:: Zadanie pisemne 1 ::
Wypisz wszystkie osoby, które poniższy tekst o wpisie Krystyny Jandy wymienia z imienia i nazwiska.

:: Wybrany fragment ::
----

Na blogu Krystyny Jandy - zwanej przez złośliwców nadwiślańską Sarą Bernhardt - nie byłem nigdy. Bo i po co ? Rozterki i głębia psychologiczna starzejącej się kobiety jest mi dobrze znana. Mam swoją prywatną teściową. Na krynicę prawdy i oświecenia , czyli na gazeta.pl , wchodzę 2-3 razy dziennie, bo lubię sobie poczytać jak ludzie za niewielkie wynagrodzenie potrafią robić z siebie bęcwałów. Wczoraj gazeta.pl udostępniła swoim czytelnikom -więc i mnie - wpis z fejsbukowego profilu Krystyny Jandy. Wpis jest bardzo emocjonalny. Wszystko co powie, napisze i wyrecytuje Krystyna Janda jest bardzo emocjonalne, ponieważ zogniskowały się w niej emocje 18,5 miliona polskich kobiet. Dzięki temu artystka ta dysponuje taką mocą aktorskiej ekspresji, że jest wstanie zagrać Wezuwiusza w 79 r. n.e, 24 sierpnia. Z wpisu Jandy dowiadujemy się, że w latach młodości spożywała alkohol na ulicach Warszawy i sikała na pomniki z marmuru oraz z żelaza.
Boże, jak dobrze, że w czasach, kiedy myśmy byli młodzi, upijaliśmy się, romansowaliśmy, zrywaliśmy po pijanemu kwiaty z klombów i sikaliśmy pod pomnikami nie było kolorowej prasy, plotkarskich portali i tego całego gówna" - pisze na swoim profilu na Facebooku Krystyna Janda.
Robiła dokładnie to co mój wierny przyjaciel, tylko on się nie upija i nie ma odznaki Zasłużony Działacz Kultury. Dlaczego ta zrewoltowana młodzież PRL- u była taka cięta na te pomniki, licho wie ?
Znany działacz rewolucyjny z miasta Łodzi , pseudonim " Stefan " był tak cięty na pomniki, że wraz z grupą złomiarzy udał się do Poronina na Podhalu, celem pocięcia pomnika Włodzimierza Iljicza Lenina, przywódcy światowego proletariatu. Pieniądze za pozyskany złom metali kolorowych miały zostać przeznaczone na dalszą działalność rewolucyjną. Gdyby zamiar się powiódł, byłaby to klasyczna ekspropriacja. Józef Piłsudski robił to samo, on jednak w swojej rewolucyjnej robocie wyspecjalizował się w napadach na pociągi pocztowe. Piłsudskiemu jednak winniśmy szacunek, bowiem potrafił wysiąść z tego pociągu na przystanku " Niepodległość " Działacz rewolucyjny z miasta Łodzi, pseudonim " Stefan " nie wysiadł na przystanku " Niepodległość " tylko odjechał, i teraz to już jest całkiem odjechany.

----

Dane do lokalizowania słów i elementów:
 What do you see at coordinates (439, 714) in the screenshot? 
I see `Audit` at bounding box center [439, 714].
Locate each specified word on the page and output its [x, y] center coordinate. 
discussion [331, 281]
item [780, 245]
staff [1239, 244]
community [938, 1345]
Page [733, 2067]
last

----

:: Zadanie pisemne 2 ::
Znajdź w wykazie każdy wiersz zawierający słowo "center" i przepisz te wiersze.

:: Poprawna odpowiedź 1 ::
Krystyna Janda
Sara Bernhardt
Włodzimierz Iljicz Lenin
Józef Piłsudski

:: Poprawna odpowiedź 2 ::
I see `Audit` at bounding box center [439, 714].
Locate each specified word on the page and output its [x, y] center coordinate. 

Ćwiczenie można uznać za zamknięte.